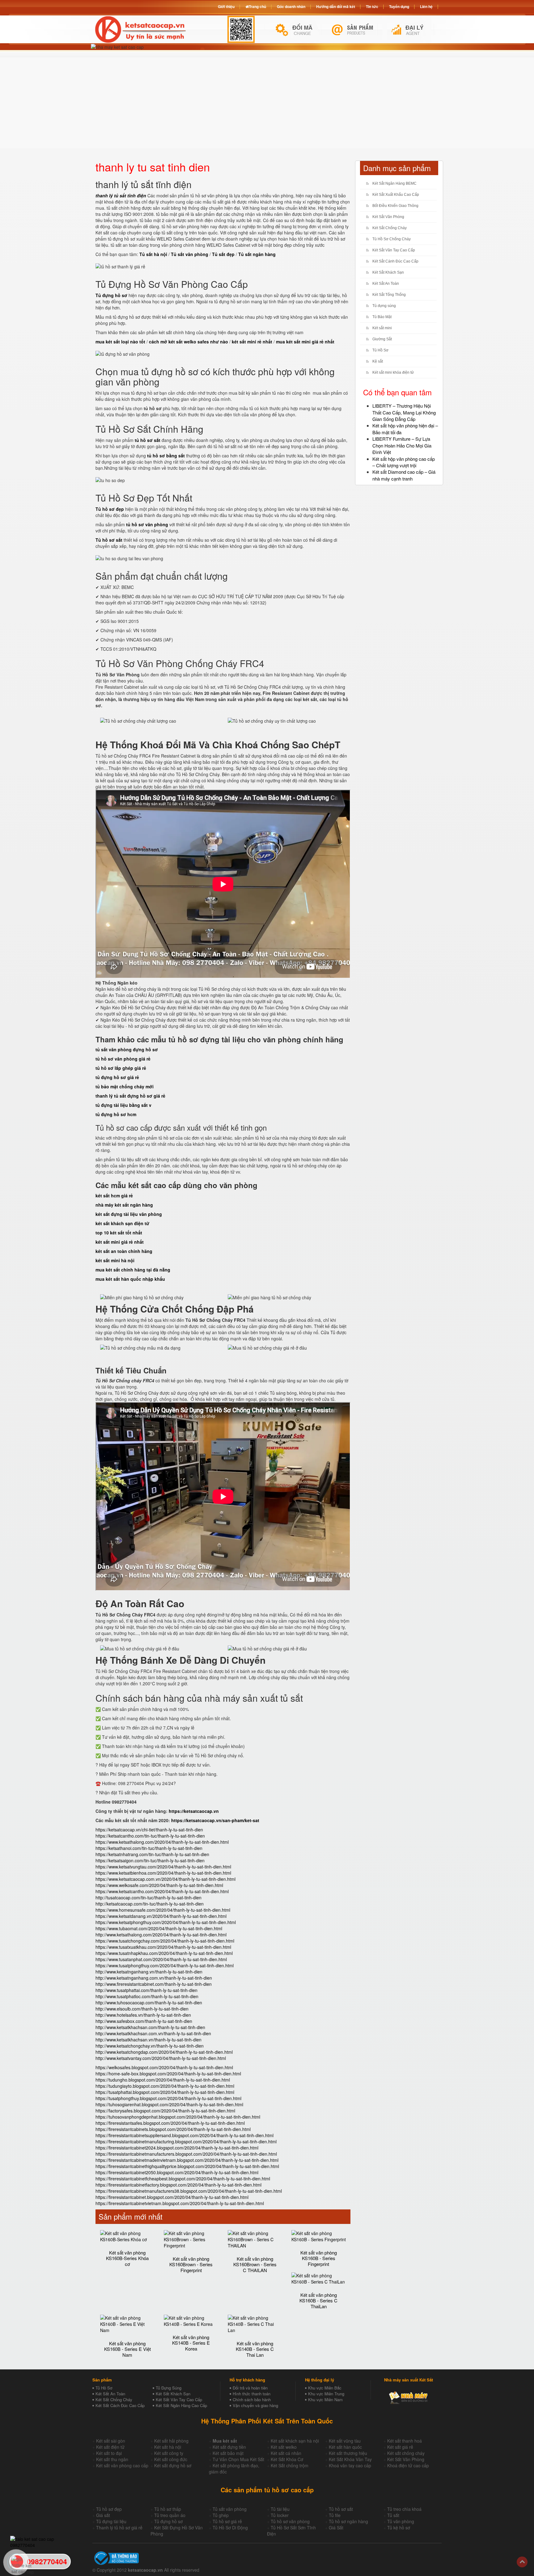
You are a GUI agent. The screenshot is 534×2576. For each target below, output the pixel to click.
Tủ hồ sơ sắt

____

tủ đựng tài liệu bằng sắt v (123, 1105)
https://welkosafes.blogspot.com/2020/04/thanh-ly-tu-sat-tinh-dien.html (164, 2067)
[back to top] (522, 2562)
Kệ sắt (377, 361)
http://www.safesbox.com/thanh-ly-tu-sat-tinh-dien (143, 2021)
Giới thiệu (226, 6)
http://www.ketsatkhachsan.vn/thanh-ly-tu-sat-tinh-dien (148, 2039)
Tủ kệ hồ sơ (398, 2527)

____

§ How to complete this task: Filter the listing above for the string "dien" and copy every matching line.

§ Reply:
https://welkosafes.blogspot.com/2020/04/thanh-ly-tu-sat-tinh-dien.html (164, 2067)
http://www.safesbox.com/thanh-ly-tu-sat-tinh-dien (143, 2021)
http://www.ketsatkhachsan.vn/thanh-ly-tu-sat-tinh-dien (148, 2039)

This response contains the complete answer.